• **TEXT**
Water profile of Papua New Guinea

Source: FAO

Geography and Population

Papua New Guinea lies to the north of Australia just south of the equator. Apart from the mainland, Papua New Guinea consists of a collection of islands, atolls, and coral reefs scattered around the coastline. The total land area of Papua New Guinea is 452,860 square kilometers (km2) and the country encompasses a large marine jurisdictional zone covering 2.3 million km2. For administrative purposes, the country is divided into 20 provinces. The capital city is Port Moresby.

caption Map of Papua New Guinea. (Source: FAO)

The principal topographical features of the mainland, the Bismarck Archipelago and the north Solomon Islands are the highly dissected mountain ranges which reach 4,509 meters (m) on the mainland. In the western half of the mainland are the extensive lowland plains and swamps of the Sepik-Ramu and Fly rivers, lying respectively north and south of the main mountain ranges.

In 1997, the cultivable area of the country was estimated at 12,500,000 hectares (ha), or about 27 percent of the total area. Some 540,000 ha were reported to be cultivated in 1996, mainly with starch food crops such as taro, sweet potato, yam, cassava, banana, and sago. Export crops planted in extensive plantations and by subsistence farmers include coffee, cocoa, oil palm, coconut, and minor export crops such as tea, cardamon, vanilla, and rubber.

In 1996, the total population was estimated to be at 4.4 million inhabitants with a growth rate of 2.23 percent. The rural population represented 84 percent of the total. The population density was approximately 9 inhabitants/km2. According to the 1990 census, population densities were higher in pockets such as Simbu, Western Highlands province, and Eastern Highlands province with 31, 48, and 29 inhabitants/km2 respectively.

In 1996, the Gross Domestic Product (GDP) per caput was US$420. The agriculture sector contributed 40 percent of the GDP. In 1996, about 77 percent of the total economically active population was engaged in agriculture.

Climate and Water Resources


The climate is humid and rainy. Temperatures are not extreme for tropical climates and most areas, apart from the high altitudes, have a daily mean temperature of 27°C with little variation. Humidity in the lowland areas varies around 80 percent. Varied topography and location determine localized climates in the country. There are two principal wind directions, which strongly influence the rainfall patterns of the country. They are:

  • southeast, from May to October;
  • northwest, from December to March.

April and November are transition months.

• **WRITTEN REQUEST 1**
According to the water profile, into how many provinces is Papua New Guinea divided for administrative purposes?

• **TASK INPUTS**
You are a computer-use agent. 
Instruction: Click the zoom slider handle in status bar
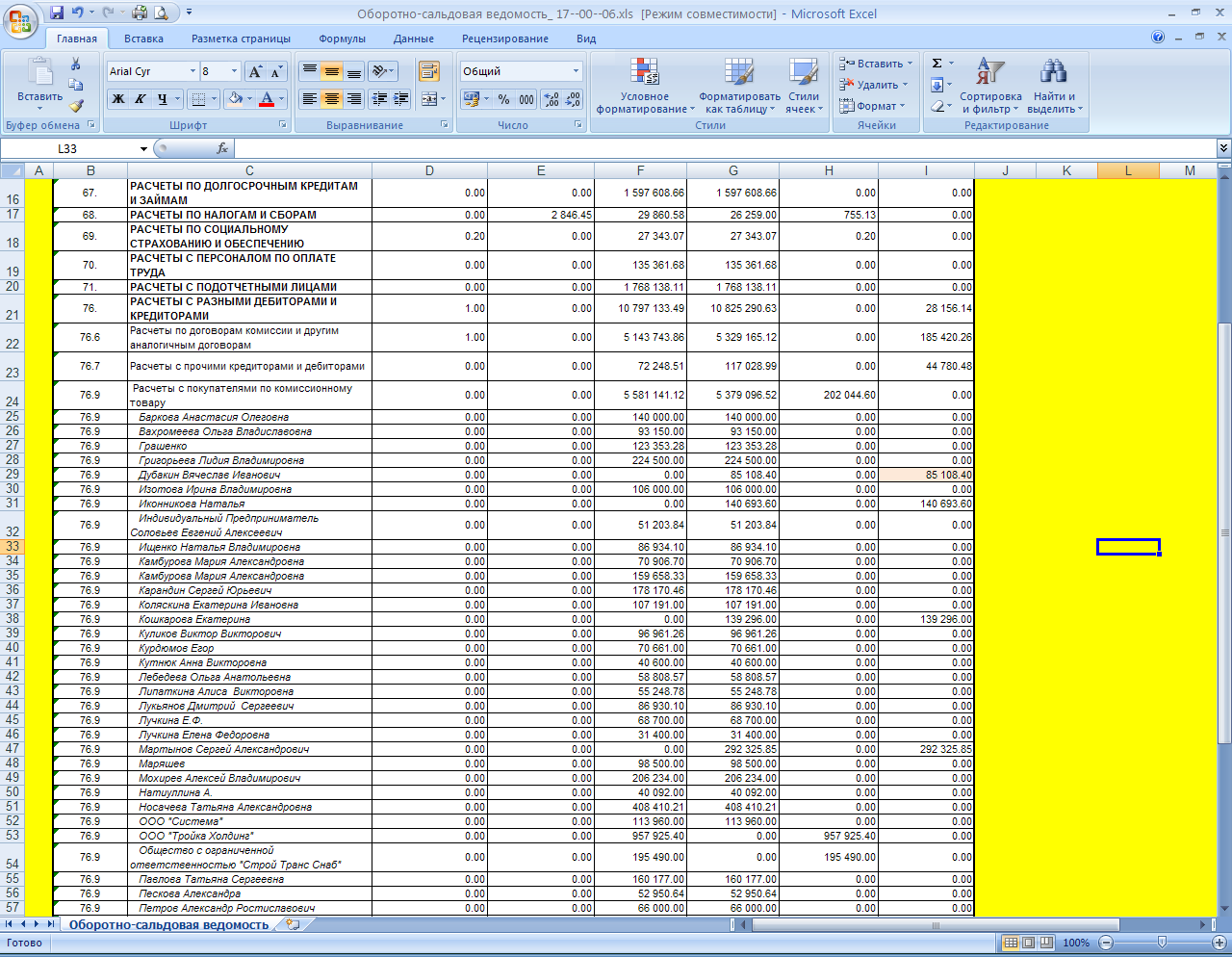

---

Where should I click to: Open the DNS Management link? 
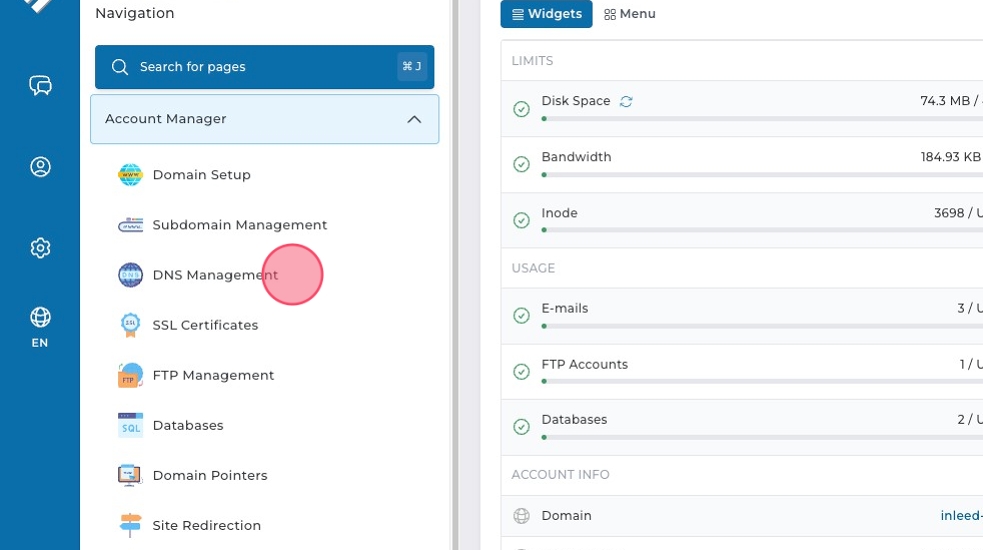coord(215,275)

---

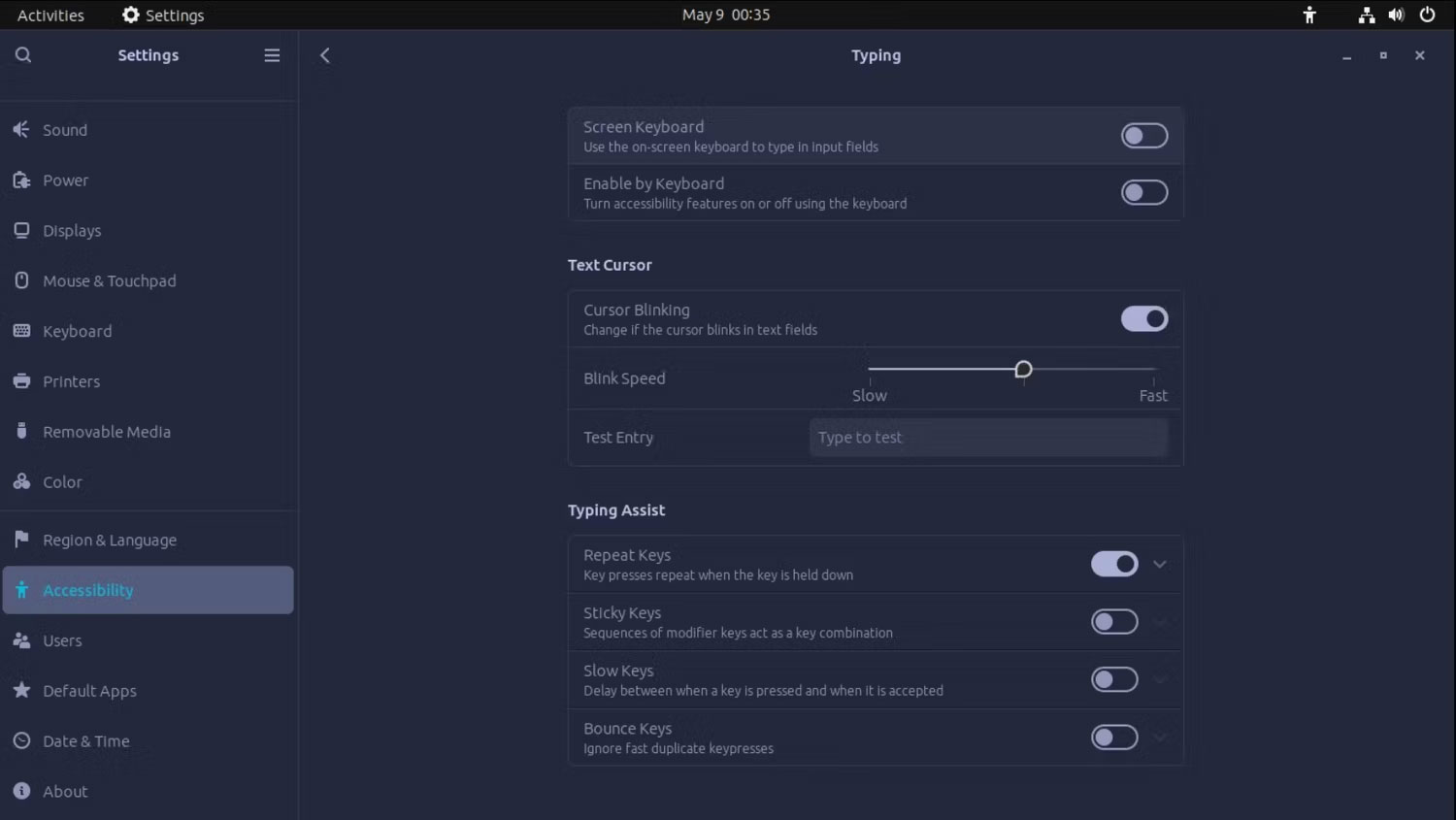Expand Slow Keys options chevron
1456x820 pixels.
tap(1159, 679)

• **WRITTEN REQUEST 2**
Extract from the rows, unchanged, the lines starting with the one containing "You are a computer-use agent." and going on through the one containing "Instruction: Click the".

• **WRITTEN ANSWER 1**
20 provinces.

• **WRITTEN ANSWER 2**
You are a computer-use agent. 
Instruction: Click the zoom slider handle in status bar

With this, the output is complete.